Task description >>
Render all of the data below as a JSON list of strings, with one string per line and blank lines left out.

Text and item location data
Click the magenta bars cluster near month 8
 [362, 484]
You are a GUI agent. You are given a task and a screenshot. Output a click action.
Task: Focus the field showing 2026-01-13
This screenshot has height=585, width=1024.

Solution to the problem >>
[
  "Click the magenta bars cluster near month 8",
  " [362, 484]",
  "You are a GUI agent. You are given a task and a screenshot. Output a click action.",
  "Task: Focus the field showing 2026-01-13",
  "This screenshot has height=585, width=1024."
]